If _Z3foov isn't versioned in n3.so, it works just fine, supposedly because a relocation dependency is added (or, if that happens after _ZZ3barvE6barvar lookup which marks n3.so as DF_1_NODELETE, just marks the undef_map as DF_1_NODELETE too).  I think the problem is that
dl-reloc.c (RESOLVE_MAP) has:
             int flags = DL_LOOKUP_ADD_DEPENDENCY;                            \
             if ((version) != NULL && (version)->hash != 0)                   \
               {                                                              \
                 v = (version);                                               \
                 flags = 0;                                                   \
               }                                                              \
             _lr = _dl_lookup_symbol_x (strtab + (*ref)->st_name, l, (ref),   \
                                        scope, v, _tc, flags, NULL);          \
In the testcase version != NULL && version->hash != 0 and so it doesn't add a relocation dependency, even when it resolves to a completely different library.

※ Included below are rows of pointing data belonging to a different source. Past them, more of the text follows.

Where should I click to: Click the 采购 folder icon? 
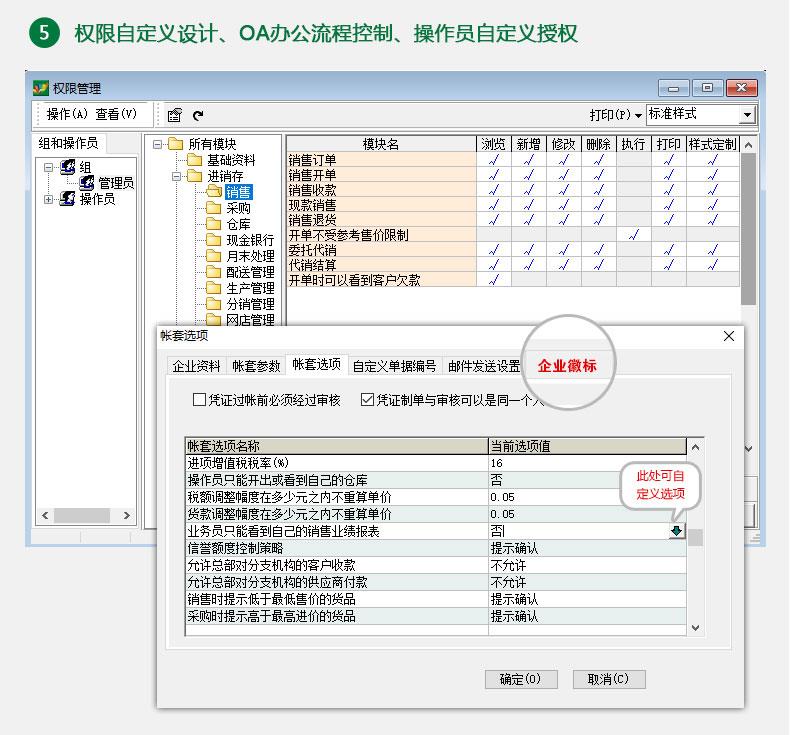coord(211,208)
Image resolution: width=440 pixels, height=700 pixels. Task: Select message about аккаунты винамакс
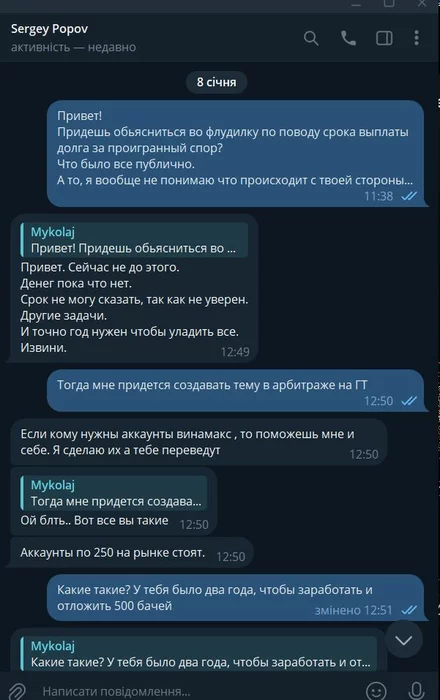point(199,442)
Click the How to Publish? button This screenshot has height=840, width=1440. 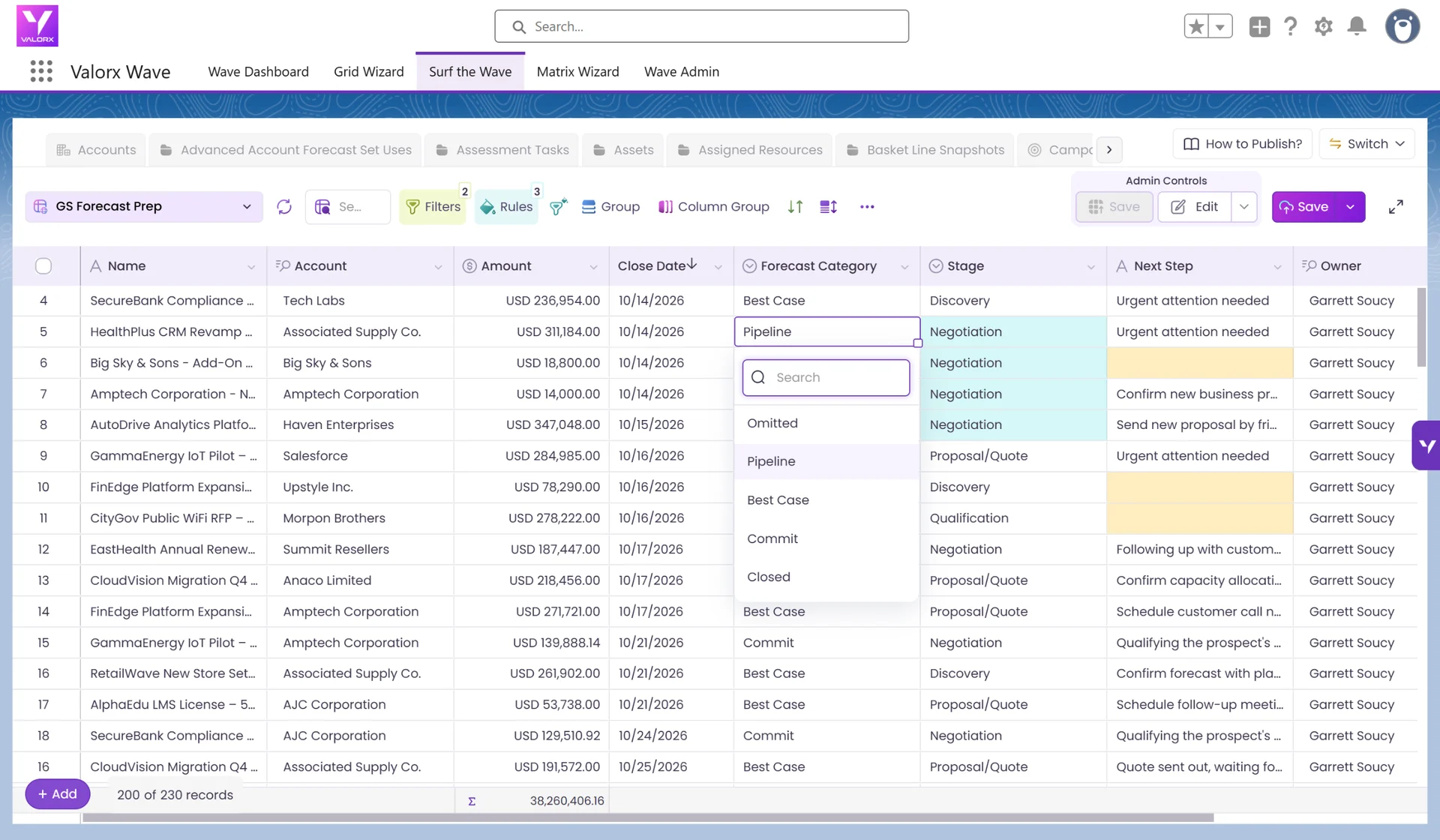click(x=1242, y=143)
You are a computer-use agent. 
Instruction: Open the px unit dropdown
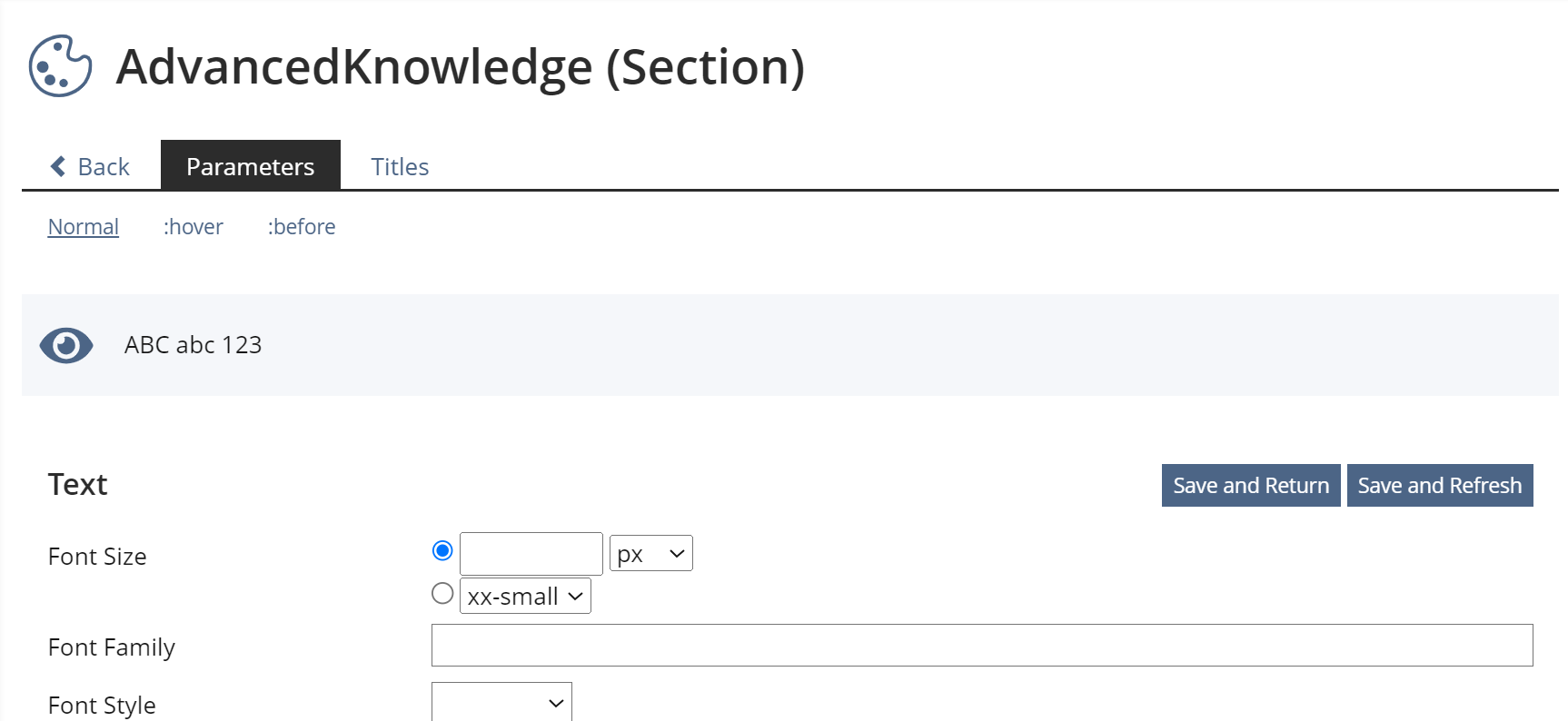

Comment 18 Andreas Schwab 2009-09-25 14:22:10 UTC

When DL_LOOKUP_ADD_DEPENDENCY was introduced not all callers of _dl_lookup_versioned_symbol were properly adjusted.

Comment 19 Andreas Schwab 2009-09-28 15:03:02 UTC

Fixed in 2.10.90-24.

Comment 20 Mamoru TASAKA 2009-09-28 19:01:02 UTC

Actually I tried to remove Patch33 in devel scim.spec and
I don't see this segfault any more.
So I think it is better to remove Patch33 workaround on scim.spec
and rebuild scim.

Comment 21 Peng Huang 2009-09-29 05:07:53 UTC

(In reply to comment #20)
> Actually I tried to remove Patch33 in devel scim.spec and
> I don't see this segfault any more.
> So I think it is better to remove Patch33 workaround on scim.spec
> and rebuild scim.  

I have removed the workaround patch added in scim-1.4.9-3.